Preprocess and Translate (Multi-GPU Example)

The following example translates the bio corpus (PubMed) of about 30GB, preprocessing it with 4 parallel workers, while translating each available split with two GPUs of different sizes. It can easily be modified to one needs. When deployed on an HPC cluster, for example with SLURM, it will automatically resume from where it left off in the previous run. With shared memory, multiple GPUs from different nodes can work simultaneously.

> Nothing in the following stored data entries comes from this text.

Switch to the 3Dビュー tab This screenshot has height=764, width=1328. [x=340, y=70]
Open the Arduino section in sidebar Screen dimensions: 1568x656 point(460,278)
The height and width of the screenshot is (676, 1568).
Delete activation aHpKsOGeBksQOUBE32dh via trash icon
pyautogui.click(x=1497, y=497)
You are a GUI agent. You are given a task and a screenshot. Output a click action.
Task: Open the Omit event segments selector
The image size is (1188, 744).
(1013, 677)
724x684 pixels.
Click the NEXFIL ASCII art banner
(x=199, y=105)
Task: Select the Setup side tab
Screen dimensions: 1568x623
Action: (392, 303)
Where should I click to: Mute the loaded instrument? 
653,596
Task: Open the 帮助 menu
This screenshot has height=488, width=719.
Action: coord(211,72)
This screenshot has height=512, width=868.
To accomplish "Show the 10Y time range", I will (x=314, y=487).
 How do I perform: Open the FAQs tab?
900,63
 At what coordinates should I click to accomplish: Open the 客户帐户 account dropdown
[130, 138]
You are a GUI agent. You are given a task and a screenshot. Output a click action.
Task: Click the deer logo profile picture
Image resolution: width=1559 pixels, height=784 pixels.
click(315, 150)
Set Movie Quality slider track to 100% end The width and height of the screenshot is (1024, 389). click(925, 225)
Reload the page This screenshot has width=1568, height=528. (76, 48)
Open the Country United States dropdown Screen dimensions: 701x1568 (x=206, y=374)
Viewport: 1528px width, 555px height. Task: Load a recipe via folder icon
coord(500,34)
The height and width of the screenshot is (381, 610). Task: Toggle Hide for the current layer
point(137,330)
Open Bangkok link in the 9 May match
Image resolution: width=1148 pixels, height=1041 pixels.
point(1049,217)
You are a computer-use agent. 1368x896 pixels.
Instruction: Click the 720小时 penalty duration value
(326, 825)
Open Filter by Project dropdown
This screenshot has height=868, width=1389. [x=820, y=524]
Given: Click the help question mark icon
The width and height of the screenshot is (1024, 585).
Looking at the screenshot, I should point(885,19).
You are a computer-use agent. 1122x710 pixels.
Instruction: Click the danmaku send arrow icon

# Preprocess with 4 workers iteratively, split into 20 parts (here in demo mode)
./example/multi_GPU.sh bio de 4 20

Research-Proven Performance

Paper published at EMNLP2025

TransCorpus enables the training of state-of-the-art language models through synthetic translation. For example, TransBERT achieved superior performance by leveraging corpus translation with this toolkit. The paper detailing these results has been published at EMNLP2025. 📝 Download it here. If you use this toolkit, please cite:

  @inproceedings{knafou-etal-2025-transbert,
      title = "{T}rans{BERT}: A Framework for Synthetic Translation in Domain-Specific Language Modeling",
      author = {Knafou, Julien  and
        Mottin, Luc  and
        Mottaz, Ana{\"i}s  and
        Flament, Alexandre  and
        Ruch, Patrick},
      editor = "Christodoulopoulos, Christos  and
        Chakraborty, Tanmoy  and
        Rose, Carolyn  and
        Peng, Violet",
      booktitle = "Findings of the Association for Computational Linguistics: EMNLP 2025",
      month = nov,
      year = "2025",
      address = "Suzhou, China",
      publisher = "Association for Computational Linguistics",
      url = "https://aclanthology.org/2025.findings-emnlp.1053/",
      doi = "10.18653/v1/2025.findings-emnlp.1053",
      pages = "19338--19354",
      ISBN = "979-8-89176-335-7",
      abstract = "The scarcity of non-English language data in specialized domains significantly limits the development of effective Natural Language Processing (NLP) tools. We present TransBERT, a novel framework for pre-training language models using exclusively synthetically translated text, and introduce TransCorpus, a scalable translation toolkit. Focusing on the life sciences domain in French, our approach demonstrates that state-of-the-art performance on various downstream tasks can be achieved solely by leveraging synthetically translated data. We release the TransCorpus toolkit, the TransCorpus-bio-fr corpus (36.4GB of French life sciences text), TransBERT-bio-fr, its associated pre-trained language model and reproducible code for both pre-training and fine-tuning. Our results highlight the viability of synthetic translation in a high-resource translation direction for building high-quality NLP resources in low-resource language/domain pairs."
  }

🧬 Pretrained Models

Looking for pretrained models built with TransCorpus? Check out TransBERT-bio-fr on Hugging Face 🤗, a French biomedical language model trained entirely on synthetic translations generated by this toolkit. Also available, TransCorpus-bio-fr on Hugging Face 🤗

New corpus upload

One can easily add its own corpus (along with a demo) to the repo following the same schema of domains.json:

    "bio": {
        "database": {
            "file": "https://transcorpus.s3.text-analytics.ch/bibmed.tar.gz"
        },
        "corpus": {
            "file":
                "https://transcorpus.s3.text-analytics.ch/title_abstract_en.txt"
            ,
            "demo":
                "https://transcorpus.s3.text-analytics.ch/1k_sample.txt"
        },
        "id": {
            "file":
                "https://transcorpus.s3.text-analytics.ch/PMID.txt"
            ,
            "demo":
                "https://transcorpus.s3.text-analytics.ch/PMID_1k_sample.txt"
        },
        "language": "en"
    }

Where each line of the corpus is a different document. For the moment, a life-science corpus is available comprising about 28GB of raw text, 22M of abstracts from PubMed. The database it is made of can also be downloaded using transcorpus download-database bio.

Deployment

Requirements:

  • Python 3.10+
  • rye (for dependency management)
  • CUDA-enabled GPUs (for multi-GPU translation)

Contributing

Pull requests and issues are welcome!

License

MIT License

Acknowledgements

  • Swiss AI Center
  • fairseq
  • PyTorch
  • rye

TransCorpus makes large-scale, robust translation easy and reproducible.